[[ Data provided open ]]

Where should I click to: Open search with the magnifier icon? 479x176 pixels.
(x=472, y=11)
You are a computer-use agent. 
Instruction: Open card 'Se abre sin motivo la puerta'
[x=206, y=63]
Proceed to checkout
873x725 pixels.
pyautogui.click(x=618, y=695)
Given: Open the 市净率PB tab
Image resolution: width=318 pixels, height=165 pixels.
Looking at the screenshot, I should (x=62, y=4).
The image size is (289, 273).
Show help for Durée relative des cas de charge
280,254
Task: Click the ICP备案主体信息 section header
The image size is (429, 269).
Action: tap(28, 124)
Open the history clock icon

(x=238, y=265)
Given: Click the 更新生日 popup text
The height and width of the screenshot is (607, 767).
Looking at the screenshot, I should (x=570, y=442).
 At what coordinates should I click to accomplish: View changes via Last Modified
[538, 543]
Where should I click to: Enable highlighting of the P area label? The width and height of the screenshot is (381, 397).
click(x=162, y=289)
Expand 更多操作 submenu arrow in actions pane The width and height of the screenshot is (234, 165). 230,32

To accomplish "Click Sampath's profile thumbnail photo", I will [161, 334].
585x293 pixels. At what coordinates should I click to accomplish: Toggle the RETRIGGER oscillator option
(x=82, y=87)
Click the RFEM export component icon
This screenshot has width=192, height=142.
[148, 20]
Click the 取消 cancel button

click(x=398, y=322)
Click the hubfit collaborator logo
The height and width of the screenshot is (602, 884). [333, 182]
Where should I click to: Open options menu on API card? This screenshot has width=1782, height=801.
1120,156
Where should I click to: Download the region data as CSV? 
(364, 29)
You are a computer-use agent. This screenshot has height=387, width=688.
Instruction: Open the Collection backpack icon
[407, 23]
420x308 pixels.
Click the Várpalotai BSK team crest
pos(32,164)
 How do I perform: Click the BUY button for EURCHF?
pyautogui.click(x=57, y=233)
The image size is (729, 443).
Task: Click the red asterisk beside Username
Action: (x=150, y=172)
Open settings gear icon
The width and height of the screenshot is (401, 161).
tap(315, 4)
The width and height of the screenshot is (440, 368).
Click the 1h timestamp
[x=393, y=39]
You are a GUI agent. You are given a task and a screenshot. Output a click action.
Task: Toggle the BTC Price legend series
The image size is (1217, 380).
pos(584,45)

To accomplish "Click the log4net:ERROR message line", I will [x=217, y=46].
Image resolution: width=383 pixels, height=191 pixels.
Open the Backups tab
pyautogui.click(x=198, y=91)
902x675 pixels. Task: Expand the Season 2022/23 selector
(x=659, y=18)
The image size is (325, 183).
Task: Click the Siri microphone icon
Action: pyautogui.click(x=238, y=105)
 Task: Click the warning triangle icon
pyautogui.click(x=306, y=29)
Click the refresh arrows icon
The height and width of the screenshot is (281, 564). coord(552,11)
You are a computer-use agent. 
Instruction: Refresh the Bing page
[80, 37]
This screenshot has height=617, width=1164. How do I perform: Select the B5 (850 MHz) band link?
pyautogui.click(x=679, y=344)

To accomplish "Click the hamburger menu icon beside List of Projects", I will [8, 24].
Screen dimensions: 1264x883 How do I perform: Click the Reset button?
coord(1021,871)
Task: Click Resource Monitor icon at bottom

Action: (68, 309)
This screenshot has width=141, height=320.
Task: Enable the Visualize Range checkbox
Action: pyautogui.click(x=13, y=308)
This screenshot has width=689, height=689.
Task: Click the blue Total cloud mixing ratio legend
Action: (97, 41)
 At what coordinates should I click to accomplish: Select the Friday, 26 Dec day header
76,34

[[ Data provided closed ]]

▶ _Assigned task_: The records above need to be written out again. Keep them exact.

▶ _Answer box_:
Where should I click to: Open search with the magnifier icon? 479x176 pixels.
(x=472, y=11)
You are a computer-use agent. 
Instruction: Open card 'Se abre sin motivo la puerta'
[x=206, y=63]
Proceed to checkout
873x725 pixels.
pyautogui.click(x=618, y=695)
Given: Open the 市净率PB tab
Image resolution: width=318 pixels, height=165 pixels.
Looking at the screenshot, I should (x=62, y=4).
The image size is (289, 273).
Show help for Durée relative des cas de charge
280,254
Task: Click the ICP备案主体信息 section header
The image size is (429, 269).
Action: tap(28, 124)
Open the history clock icon

(x=238, y=265)
Given: Click the 更新生日 popup text
The height and width of the screenshot is (607, 767).
Looking at the screenshot, I should (x=570, y=442).
 At what coordinates should I click to accomplish: View changes via Last Modified
[538, 543]
Where should I click to: Enable highlighting of the P area label? The width and height of the screenshot is (381, 397).
click(x=162, y=289)
Expand 更多操作 submenu arrow in actions pane The width and height of the screenshot is (234, 165). 230,32

To accomplish "Click Sampath's profile thumbnail photo", I will [161, 334].
585x293 pixels. At what coordinates should I click to accomplish: Toggle the RETRIGGER oscillator option
(x=82, y=87)
Click the RFEM export component icon
This screenshot has width=192, height=142.
[148, 20]
Click the 取消 cancel button

click(x=398, y=322)
Click the hubfit collaborator logo
The height and width of the screenshot is (602, 884). [333, 182]
Where should I click to: Open options menu on API card? This screenshot has width=1782, height=801.
1120,156
Where should I click to: Download the region data as CSV? 
(364, 29)
You are a computer-use agent. This screenshot has height=387, width=688.
Instruction: Open the Collection backpack icon
[407, 23]
420x308 pixels.
Click the Várpalotai BSK team crest
pos(32,164)
 How do I perform: Click the BUY button for EURCHF?
pyautogui.click(x=57, y=233)
The image size is (729, 443).
Task: Click the red asterisk beside Username
Action: (x=150, y=172)
Open settings gear icon
The width and height of the screenshot is (401, 161).
tap(315, 4)
The width and height of the screenshot is (440, 368).
Click the 1h timestamp
[x=393, y=39]
You are a GUI agent. You are given a task and a screenshot. Output a click action.
Task: Toggle the BTC Price legend series
The image size is (1217, 380).
pos(584,45)

To accomplish "Click the log4net:ERROR message line", I will [x=217, y=46].
Image resolution: width=383 pixels, height=191 pixels.
Open the Backups tab
pyautogui.click(x=198, y=91)
902x675 pixels. Task: Expand the Season 2022/23 selector
(x=659, y=18)
The image size is (325, 183).
Task: Click the Siri microphone icon
Action: pyautogui.click(x=238, y=105)
 Task: Click the warning triangle icon
pyautogui.click(x=306, y=29)
Click the refresh arrows icon
The height and width of the screenshot is (281, 564). coord(552,11)
You are a computer-use agent. 
Instruction: Refresh the Bing page
[80, 37]
This screenshot has height=617, width=1164. How do I perform: Select the B5 (850 MHz) band link?
pyautogui.click(x=679, y=344)

To accomplish "Click the hamburger menu icon beside List of Projects", I will [8, 24].
Screen dimensions: 1264x883 How do I perform: Click the Reset button?
coord(1021,871)
Task: Click Resource Monitor icon at bottom

Action: (68, 309)
This screenshot has width=141, height=320.
Task: Enable the Visualize Range checkbox
Action: pyautogui.click(x=13, y=308)
This screenshot has width=689, height=689.
Task: Click the blue Total cloud mixing ratio legend
Action: (97, 41)
 At what coordinates should I click to accomplish: Select the Friday, 26 Dec day header
76,34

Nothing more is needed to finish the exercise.